Friday, Jan. 04, 1963

Up the Rebels

It was Victory Day in Port Said, six years exactly since the last British soldier left Suez. There to celebrate the occasion was Egypt's President Gamal Abdel Nasser. As 20,000 Egyptians cheered, Nasser called the British--from Queen to commoner--"sons of bitches," sneered at his critics, and ridiculed as a pair of "nuts" Jordan's King Hussein and Saudi Arabia's King Saud because they oppose Egypt's military venture in Yemen, where Nasser supports the rebel Abdullah Sallal.

"Brothers!" cried Nasser. "This is not the Yemeni people's battle. It is our battle, because the more people we can win over from imperialism and reaction, the more our power is increased. Revolution will soon triumph everywhere against reaction!" Nasser promised that Israel's turn would come as soon as "we get rid of Saud and Hussein, who conspire with Zionism and imperialism to preserve their own thrones and fortunes."

Nasser proudly watched a parade of Egyptian might--60 new Soviet-built T-54 tanks, antiaircraft detachments, batteries of tactical rockets, and dismissed reports that more than 10,000 Egyptians had been lost in the Yemen campaign, insisted that the actual number of Egyptian dead was only 136.

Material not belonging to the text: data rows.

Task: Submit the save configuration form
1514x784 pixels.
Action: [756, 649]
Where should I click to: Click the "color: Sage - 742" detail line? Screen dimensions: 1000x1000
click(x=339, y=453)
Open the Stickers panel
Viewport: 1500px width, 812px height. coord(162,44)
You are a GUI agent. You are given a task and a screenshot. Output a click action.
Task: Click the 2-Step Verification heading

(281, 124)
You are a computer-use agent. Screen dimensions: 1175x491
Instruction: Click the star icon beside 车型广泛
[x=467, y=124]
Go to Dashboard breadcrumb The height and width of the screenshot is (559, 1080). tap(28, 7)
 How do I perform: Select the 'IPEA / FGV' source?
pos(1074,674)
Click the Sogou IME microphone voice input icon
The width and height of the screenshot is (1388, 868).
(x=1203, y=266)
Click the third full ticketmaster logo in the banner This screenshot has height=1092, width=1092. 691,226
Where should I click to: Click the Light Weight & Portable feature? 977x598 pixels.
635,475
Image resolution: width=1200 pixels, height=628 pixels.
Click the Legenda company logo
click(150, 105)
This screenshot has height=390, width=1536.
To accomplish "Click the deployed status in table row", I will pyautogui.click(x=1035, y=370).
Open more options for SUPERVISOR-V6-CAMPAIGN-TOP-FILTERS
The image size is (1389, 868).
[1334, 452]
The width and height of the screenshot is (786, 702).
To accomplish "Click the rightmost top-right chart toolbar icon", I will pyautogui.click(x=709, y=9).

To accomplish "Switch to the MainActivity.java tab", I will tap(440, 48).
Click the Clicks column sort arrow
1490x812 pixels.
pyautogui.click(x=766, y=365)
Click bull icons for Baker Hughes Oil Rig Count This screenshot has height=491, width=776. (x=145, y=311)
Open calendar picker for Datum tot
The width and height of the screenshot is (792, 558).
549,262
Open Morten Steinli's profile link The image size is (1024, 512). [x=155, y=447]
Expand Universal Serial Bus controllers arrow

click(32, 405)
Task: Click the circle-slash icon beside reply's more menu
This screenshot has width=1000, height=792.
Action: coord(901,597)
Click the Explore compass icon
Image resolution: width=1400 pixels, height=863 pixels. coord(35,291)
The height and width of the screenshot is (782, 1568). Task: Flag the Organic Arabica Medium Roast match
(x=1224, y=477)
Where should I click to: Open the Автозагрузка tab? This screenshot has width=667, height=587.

Washington was wrong if it thought that Nasser would withdraw Egyptian forces and leave the area in peace in exchange for U.S. diplomatic recognition of Yemen's revolutionary regime. Instead, Nasser made it clear at Port Said that he plans to stay in Yemen, the better to export revolution into the British-protected states--ranging from Kuwait in the north of the Arabian peninsula to Aden in the south--as well as to Syria, Jordan and Saudi Arabia.